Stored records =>

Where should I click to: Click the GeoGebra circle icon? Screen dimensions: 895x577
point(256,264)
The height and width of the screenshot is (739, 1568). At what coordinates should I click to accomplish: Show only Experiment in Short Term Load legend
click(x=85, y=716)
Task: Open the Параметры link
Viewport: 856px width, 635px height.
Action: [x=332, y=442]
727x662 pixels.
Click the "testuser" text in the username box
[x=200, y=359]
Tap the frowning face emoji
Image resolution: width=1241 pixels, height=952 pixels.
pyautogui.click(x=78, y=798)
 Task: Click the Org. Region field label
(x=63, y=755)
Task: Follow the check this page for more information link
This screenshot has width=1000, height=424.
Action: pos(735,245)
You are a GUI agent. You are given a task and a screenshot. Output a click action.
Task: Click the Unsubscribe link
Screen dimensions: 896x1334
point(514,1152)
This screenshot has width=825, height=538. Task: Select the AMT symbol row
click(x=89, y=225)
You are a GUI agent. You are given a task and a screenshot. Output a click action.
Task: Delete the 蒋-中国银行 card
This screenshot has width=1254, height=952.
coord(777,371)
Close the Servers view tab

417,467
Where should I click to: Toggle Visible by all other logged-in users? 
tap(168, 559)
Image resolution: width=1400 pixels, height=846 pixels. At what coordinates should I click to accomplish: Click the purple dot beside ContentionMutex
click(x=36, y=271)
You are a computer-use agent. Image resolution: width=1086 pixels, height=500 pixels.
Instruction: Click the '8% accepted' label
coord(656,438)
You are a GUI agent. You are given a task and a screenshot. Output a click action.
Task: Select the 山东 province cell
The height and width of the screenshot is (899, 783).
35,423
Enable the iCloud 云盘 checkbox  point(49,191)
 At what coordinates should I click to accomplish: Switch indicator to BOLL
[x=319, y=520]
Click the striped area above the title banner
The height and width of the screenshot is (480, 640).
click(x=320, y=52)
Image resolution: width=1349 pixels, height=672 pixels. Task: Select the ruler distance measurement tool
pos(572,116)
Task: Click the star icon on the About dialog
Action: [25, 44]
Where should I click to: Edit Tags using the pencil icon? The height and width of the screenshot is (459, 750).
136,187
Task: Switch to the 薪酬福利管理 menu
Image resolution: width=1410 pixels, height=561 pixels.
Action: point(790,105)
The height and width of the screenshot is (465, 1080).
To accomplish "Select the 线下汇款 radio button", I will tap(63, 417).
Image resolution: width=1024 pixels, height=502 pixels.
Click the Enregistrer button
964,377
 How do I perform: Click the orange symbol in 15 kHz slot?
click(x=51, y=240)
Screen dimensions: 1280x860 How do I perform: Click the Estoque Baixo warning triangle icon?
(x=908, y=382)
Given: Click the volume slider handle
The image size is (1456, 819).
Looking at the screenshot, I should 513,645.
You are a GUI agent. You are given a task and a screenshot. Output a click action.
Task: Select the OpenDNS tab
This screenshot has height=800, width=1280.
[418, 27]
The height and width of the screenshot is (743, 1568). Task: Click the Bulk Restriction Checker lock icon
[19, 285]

TASK DESCRIPTION => What is needed is an exact copy of every entry above.

RESPONSE =>
Where should I click to: Click the GeoGebra circle icon? Screen dimensions: 895x577
point(256,264)
The height and width of the screenshot is (739, 1568). At what coordinates should I click to accomplish: Show only Experiment in Short Term Load legend
click(x=85, y=716)
Task: Open the Параметры link
Viewport: 856px width, 635px height.
Action: [x=332, y=442]
727x662 pixels.
Click the "testuser" text in the username box
[x=200, y=359]
Tap the frowning face emoji
Image resolution: width=1241 pixels, height=952 pixels.
pyautogui.click(x=78, y=798)
 Task: Click the Org. Region field label
(x=63, y=755)
Task: Follow the check this page for more information link
This screenshot has width=1000, height=424.
Action: pos(735,245)
You are a GUI agent. You are given a task and a screenshot. Output a click action.
Task: Click the Unsubscribe link
Screen dimensions: 896x1334
point(514,1152)
This screenshot has width=825, height=538. Task: Select the AMT symbol row
click(x=89, y=225)
You are a GUI agent. You are given a task and a screenshot. Output a click action.
Task: Delete the 蒋-中国银行 card
This screenshot has width=1254, height=952.
coord(777,371)
Close the Servers view tab

417,467
Where should I click to: Toggle Visible by all other logged-in users? 
tap(168, 559)
Image resolution: width=1400 pixels, height=846 pixels. At what coordinates should I click to accomplish: Click the purple dot beside ContentionMutex
click(x=36, y=271)
You are a computer-use agent. Image resolution: width=1086 pixels, height=500 pixels.
Instruction: Click the '8% accepted' label
coord(656,438)
You are a GUI agent. You are given a task and a screenshot. Output a click action.
Task: Select the 山东 province cell
The height and width of the screenshot is (899, 783).
35,423
Enable the iCloud 云盘 checkbox  point(49,191)
 At what coordinates should I click to accomplish: Switch indicator to BOLL
[x=319, y=520]
Click the striped area above the title banner
The height and width of the screenshot is (480, 640).
click(x=320, y=52)
Image resolution: width=1349 pixels, height=672 pixels. Task: Select the ruler distance measurement tool
pos(572,116)
Task: Click the star icon on the About dialog
Action: [25, 44]
Where should I click to: Edit Tags using the pencil icon? The height and width of the screenshot is (459, 750).
136,187
Task: Switch to the 薪酬福利管理 menu
Image resolution: width=1410 pixels, height=561 pixels.
Action: point(790,105)
The height and width of the screenshot is (465, 1080).
To accomplish "Select the 线下汇款 radio button", I will tap(63, 417).
Image resolution: width=1024 pixels, height=502 pixels.
Click the Enregistrer button
964,377
 How do I perform: Click the orange symbol in 15 kHz slot?
click(x=51, y=240)
Screen dimensions: 1280x860 How do I perform: Click the Estoque Baixo warning triangle icon?
(x=908, y=382)
Given: Click the volume slider handle
The image size is (1456, 819).
Looking at the screenshot, I should 513,645.
You are a GUI agent. You are given a task and a screenshot. Output a click action.
Task: Select the OpenDNS tab
This screenshot has height=800, width=1280.
[418, 27]
The height and width of the screenshot is (743, 1568). Task: Click the Bulk Restriction Checker lock icon
[19, 285]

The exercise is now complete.